Golf
It’s beach season! Grab a towel to fix your struggles with half-wedges
Those dreaded half-wedge shots. I know many of you would rather be 100 yards out than 40, so you can make a full swing. Why are these shots so difficult? When facing a shot that requires less than a full swing, many amateurs try to regulate distance with their hands and arms instead of the pivot of their bodies.
When the hands and arms take over, it makes solid contact—and, in turn, distance control—a hit-and-hope situation. Many times you end up hitting it fat (above) and leaving it short, or your club bounces off the turf and blades the ball over the green.
It should be fairly obvious if your technique is poor. If it is, you’ll rarely get that feeling of crisp contact with the ball and your divot will start behind the ball, or the grass won’t be bruised at all. Result: a chunk or skull and no control over how far the ball goes.
Your focus on these half-wedges should be blending the movement of your hands and arms with the rotation of your torso. That’s critical—and I’m guessing counterintuitive for you. You’ve got to rotate your body as if you were swinging an 8-iron. In fact, think of the half-wedge as a mini version of your full swing. In a full swing, it’s your body that’s the leader, not your hands.

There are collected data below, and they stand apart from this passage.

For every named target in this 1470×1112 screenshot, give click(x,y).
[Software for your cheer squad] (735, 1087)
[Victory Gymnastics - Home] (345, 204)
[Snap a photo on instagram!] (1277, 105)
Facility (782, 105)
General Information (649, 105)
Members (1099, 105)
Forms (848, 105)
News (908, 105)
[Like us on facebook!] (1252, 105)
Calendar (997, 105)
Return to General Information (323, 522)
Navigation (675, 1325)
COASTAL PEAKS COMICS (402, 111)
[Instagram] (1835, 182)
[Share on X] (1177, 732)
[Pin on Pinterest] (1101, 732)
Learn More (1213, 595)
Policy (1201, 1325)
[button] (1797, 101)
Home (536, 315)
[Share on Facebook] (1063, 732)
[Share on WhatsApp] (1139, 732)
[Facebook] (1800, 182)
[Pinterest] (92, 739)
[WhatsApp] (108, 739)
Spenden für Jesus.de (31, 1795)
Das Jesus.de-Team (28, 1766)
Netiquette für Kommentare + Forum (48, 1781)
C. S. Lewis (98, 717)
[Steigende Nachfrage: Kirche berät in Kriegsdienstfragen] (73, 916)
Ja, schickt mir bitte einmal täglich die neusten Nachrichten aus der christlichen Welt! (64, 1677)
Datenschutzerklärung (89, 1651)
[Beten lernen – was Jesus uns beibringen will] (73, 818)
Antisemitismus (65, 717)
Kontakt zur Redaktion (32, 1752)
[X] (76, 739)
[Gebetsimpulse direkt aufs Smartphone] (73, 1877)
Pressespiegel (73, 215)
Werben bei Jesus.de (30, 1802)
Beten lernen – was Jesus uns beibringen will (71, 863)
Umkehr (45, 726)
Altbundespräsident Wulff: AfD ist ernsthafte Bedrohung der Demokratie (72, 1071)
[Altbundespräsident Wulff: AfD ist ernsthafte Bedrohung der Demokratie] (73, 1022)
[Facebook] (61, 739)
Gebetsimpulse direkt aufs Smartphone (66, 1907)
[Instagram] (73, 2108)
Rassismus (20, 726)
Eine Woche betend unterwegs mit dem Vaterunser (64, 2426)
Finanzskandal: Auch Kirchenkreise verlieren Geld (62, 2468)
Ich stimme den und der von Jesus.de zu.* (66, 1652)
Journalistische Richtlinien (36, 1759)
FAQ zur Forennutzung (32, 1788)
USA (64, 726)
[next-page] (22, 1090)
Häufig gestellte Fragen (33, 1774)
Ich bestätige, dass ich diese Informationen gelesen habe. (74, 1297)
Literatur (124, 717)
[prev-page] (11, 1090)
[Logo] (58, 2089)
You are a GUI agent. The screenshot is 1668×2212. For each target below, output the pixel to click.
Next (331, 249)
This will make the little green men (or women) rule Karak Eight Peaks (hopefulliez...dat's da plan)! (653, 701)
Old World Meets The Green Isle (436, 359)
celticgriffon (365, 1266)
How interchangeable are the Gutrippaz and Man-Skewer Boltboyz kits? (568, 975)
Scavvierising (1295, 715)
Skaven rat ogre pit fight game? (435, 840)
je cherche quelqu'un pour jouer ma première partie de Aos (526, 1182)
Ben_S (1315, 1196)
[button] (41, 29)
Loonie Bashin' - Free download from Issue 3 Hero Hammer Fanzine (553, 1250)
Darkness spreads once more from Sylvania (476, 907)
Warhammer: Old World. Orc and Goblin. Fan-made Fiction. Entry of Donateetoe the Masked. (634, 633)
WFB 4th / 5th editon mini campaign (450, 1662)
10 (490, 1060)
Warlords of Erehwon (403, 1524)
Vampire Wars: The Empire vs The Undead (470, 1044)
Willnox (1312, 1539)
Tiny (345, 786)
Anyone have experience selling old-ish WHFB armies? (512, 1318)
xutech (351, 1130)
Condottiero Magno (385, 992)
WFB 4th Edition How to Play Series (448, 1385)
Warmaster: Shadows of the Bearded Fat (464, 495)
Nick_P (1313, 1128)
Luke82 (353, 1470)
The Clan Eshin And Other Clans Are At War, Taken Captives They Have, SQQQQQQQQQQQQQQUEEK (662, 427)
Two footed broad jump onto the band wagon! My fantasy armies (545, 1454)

A great drill to help you improve your pivot is to wedge a beach towel under your arms and across your chest as you set up with a wedge. Make practice swings while keeping the towel in place. Feel how your arms and body are unified as you swing back and through. This is not a big, dynamic swing. Feel your left arm moving across your chest in the backswing and your right arm in the through-swing. Note how your hands and arms are guided by the movement of your ribcage. Eventually you can let your wrists hinge and unhinge and hit balls (below).
Work on this drill, then hit some shots without the towel, trying to re-create the feel of the drill. You’ll stick these half-wedge shots if you remember to keep pivoting your body.